還元剤の存在下にて精製したタンパク質は単量体として膜のみから単離された(データは示さない)。還元剤の非存在下で単離したタンパク質は、単量体型及びジスルフィド結合した二量体型の両方で存在した。
【0152】
二量体タンパク質を単量体型に変換するために、CD20を、β-メルカプトエタノール又はDTTの添加によって還元した。還元剤は、還元剤を含まない界面活性剤、20 mM Tris pH 8.0, 300 mM NaClを含有するバッファによって、複数回透析することによって、除去するか、酸化型DTT又は酸化型グルタチオンなどの酸化型還元剤の添加によって、中和した。

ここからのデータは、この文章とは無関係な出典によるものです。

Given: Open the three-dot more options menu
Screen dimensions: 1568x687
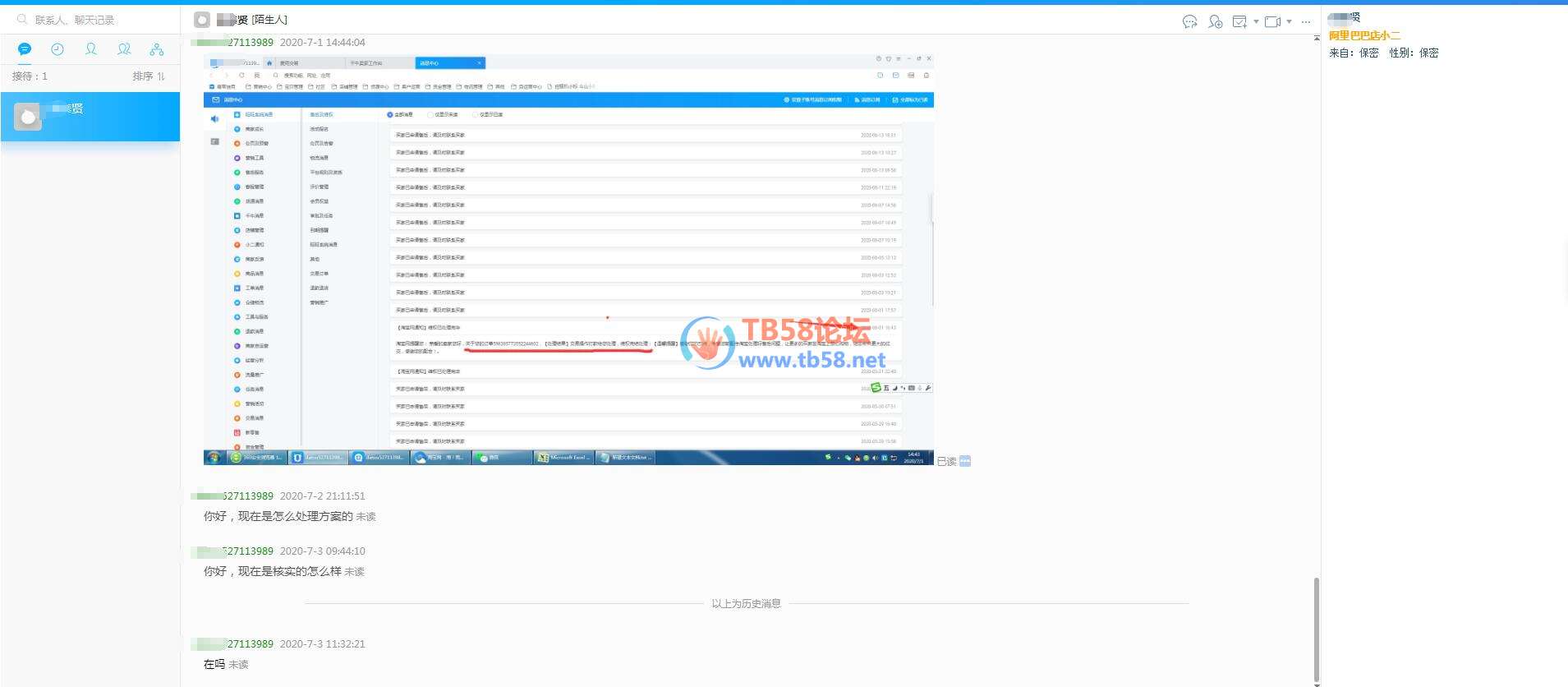Looking at the screenshot, I should coord(1306,22).
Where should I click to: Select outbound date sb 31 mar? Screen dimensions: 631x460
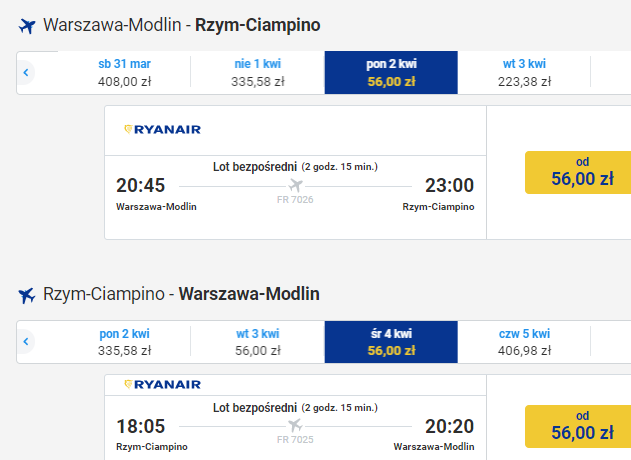click(x=124, y=72)
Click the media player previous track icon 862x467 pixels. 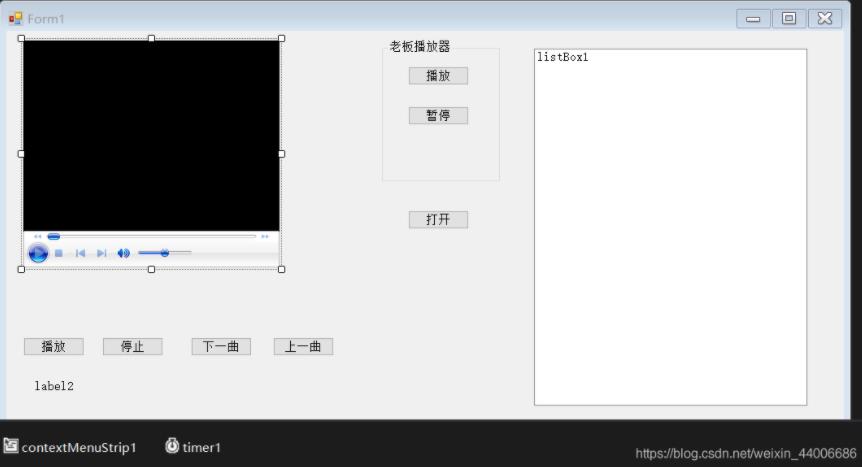80,253
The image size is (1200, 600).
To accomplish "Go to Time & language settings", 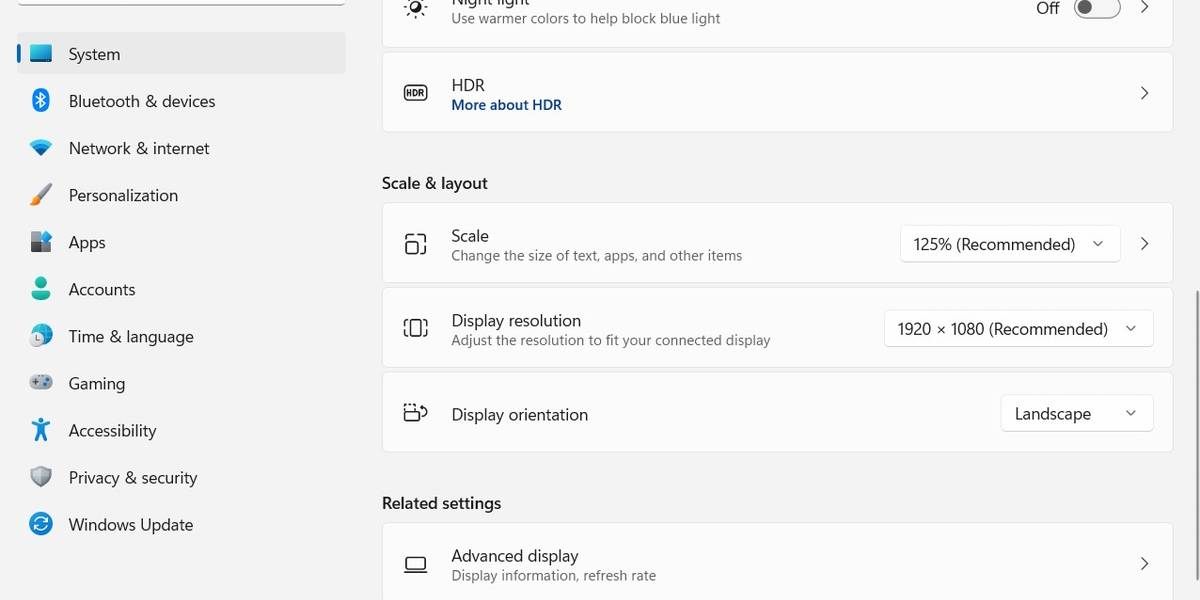I will [131, 337].
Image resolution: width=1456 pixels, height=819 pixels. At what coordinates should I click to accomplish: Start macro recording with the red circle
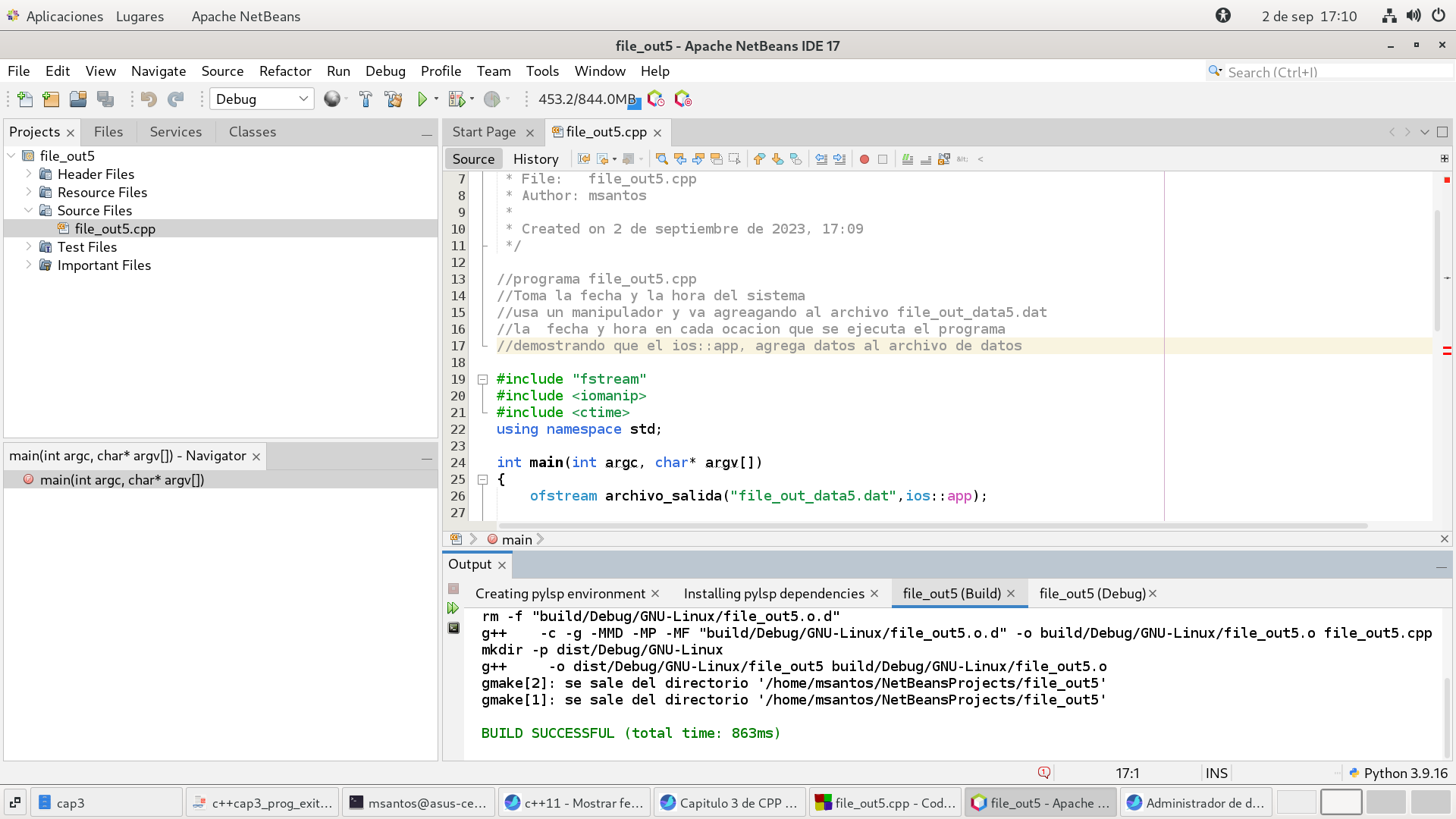[x=864, y=159]
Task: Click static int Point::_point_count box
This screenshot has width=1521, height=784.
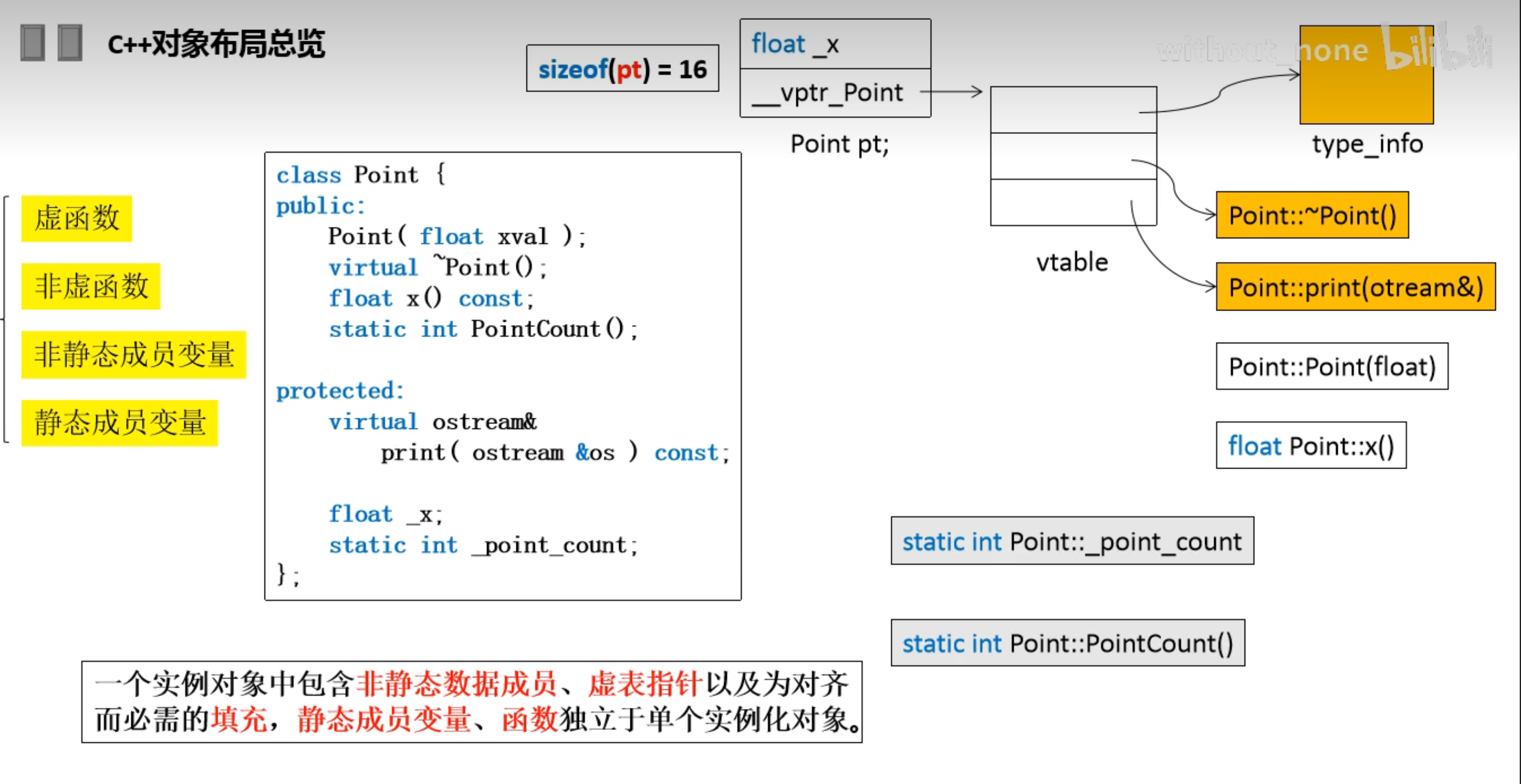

Hisタグ及びLEないしsLEリーダーをウシのトロンビンとともにインキュベートすることによって、タンパク質から切断した。任意の残存する二量体、リーダー(LEないしsLE)及びHisタグから単量体のCD20を単離するために、20 mM Tris, pH 7.5, 300 mM NaCl, 及び5 mM DDPCないし0.1 % n-ドデシル-N,N-ジメチルアミン-N-オキシド(LDAO)にて予め平衡化したSuperdex 200 カラム(Amersham Biosciences, Piscataway, NJ)に切断したタンパク質を流した。サイズ排除カラムからの分画を回収し、ゲルクロマトグラフィによって、分析して、精製したタンパク質の位置を示した。精製したタンパク質を後述する結合アッセイに用いた。
【0153】
ELISAによる活性アッセイ:
LE及びsLE配列の存在下及び非存在下で発現されたヒトCD20ポリペプチドの抗体リツキシマブ結合能によって、発現されたCD20タンパク質の機能的な完全性を評価した。リツキシマブは、システイン残基167と183との間の天然のジスルフィド結合が形成されているヒトCD20の折り畳まれた(フォールドされた)高次構造のみを認識する。リツキシマブに対するヒトCD20結合のELISAアッセイを用いてCD20の天然の再折り畳み(リフォールディング)をアッセイした。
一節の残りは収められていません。